DATA FOR THIS TASK
:::
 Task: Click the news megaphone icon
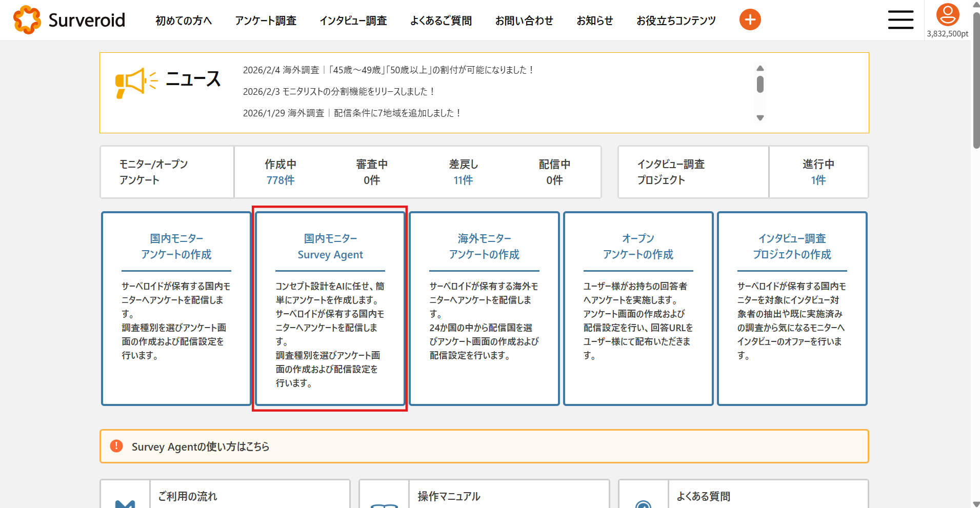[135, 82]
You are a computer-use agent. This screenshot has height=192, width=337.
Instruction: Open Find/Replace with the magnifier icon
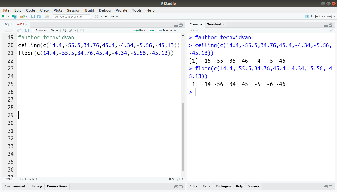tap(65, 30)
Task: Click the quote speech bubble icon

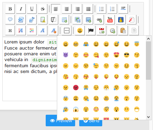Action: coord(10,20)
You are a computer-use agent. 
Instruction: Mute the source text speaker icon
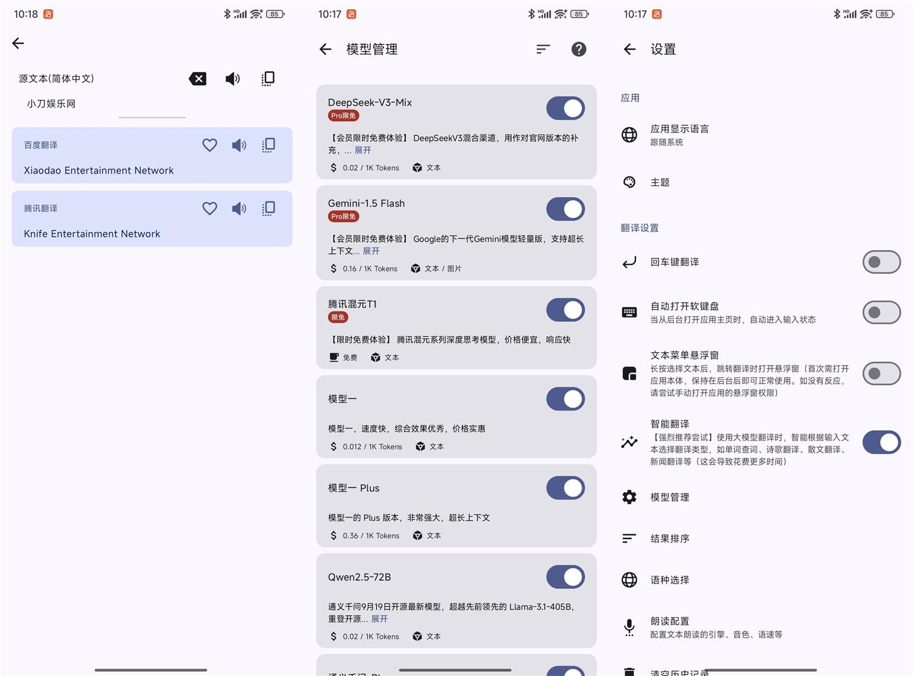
:::
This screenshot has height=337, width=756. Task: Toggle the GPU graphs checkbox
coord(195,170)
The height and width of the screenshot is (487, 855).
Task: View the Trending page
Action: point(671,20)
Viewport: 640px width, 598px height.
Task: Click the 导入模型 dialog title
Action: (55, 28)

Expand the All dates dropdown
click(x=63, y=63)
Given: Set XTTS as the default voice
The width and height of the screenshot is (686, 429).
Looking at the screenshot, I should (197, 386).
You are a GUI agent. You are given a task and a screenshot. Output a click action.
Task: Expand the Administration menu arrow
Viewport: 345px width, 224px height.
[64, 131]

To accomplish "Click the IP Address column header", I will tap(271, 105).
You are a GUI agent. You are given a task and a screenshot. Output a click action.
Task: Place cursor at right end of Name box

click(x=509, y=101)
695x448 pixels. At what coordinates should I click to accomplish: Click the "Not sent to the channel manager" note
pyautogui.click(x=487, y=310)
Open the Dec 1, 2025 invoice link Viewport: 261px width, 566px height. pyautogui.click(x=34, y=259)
:::
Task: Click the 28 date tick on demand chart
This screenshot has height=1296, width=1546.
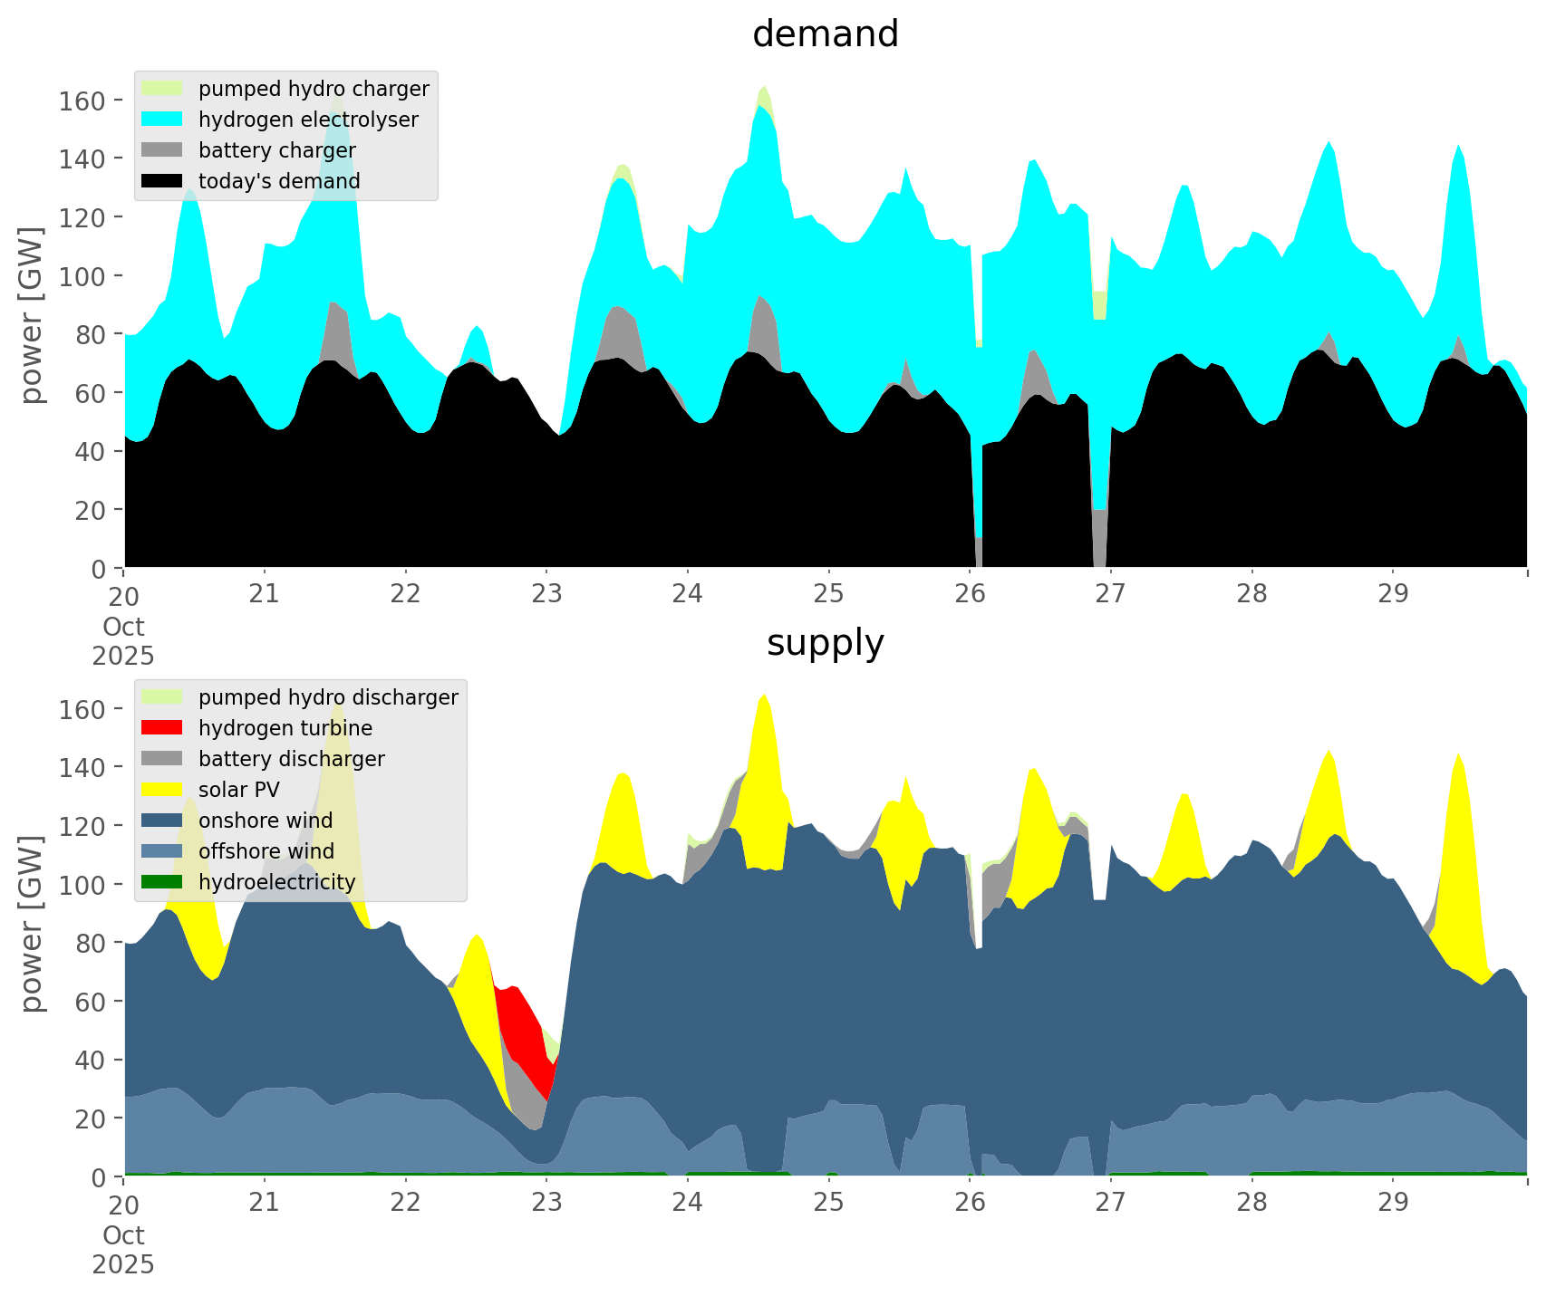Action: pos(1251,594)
:::
WHAT THE EXERCISE ASKS
Which lines in the listing have the string "computer"? Pick them out and copy them.

WRITTEN RESPONSE
You are a computer-use agent. This screenshot has height=192, width=337.
You are a computer-use agent. 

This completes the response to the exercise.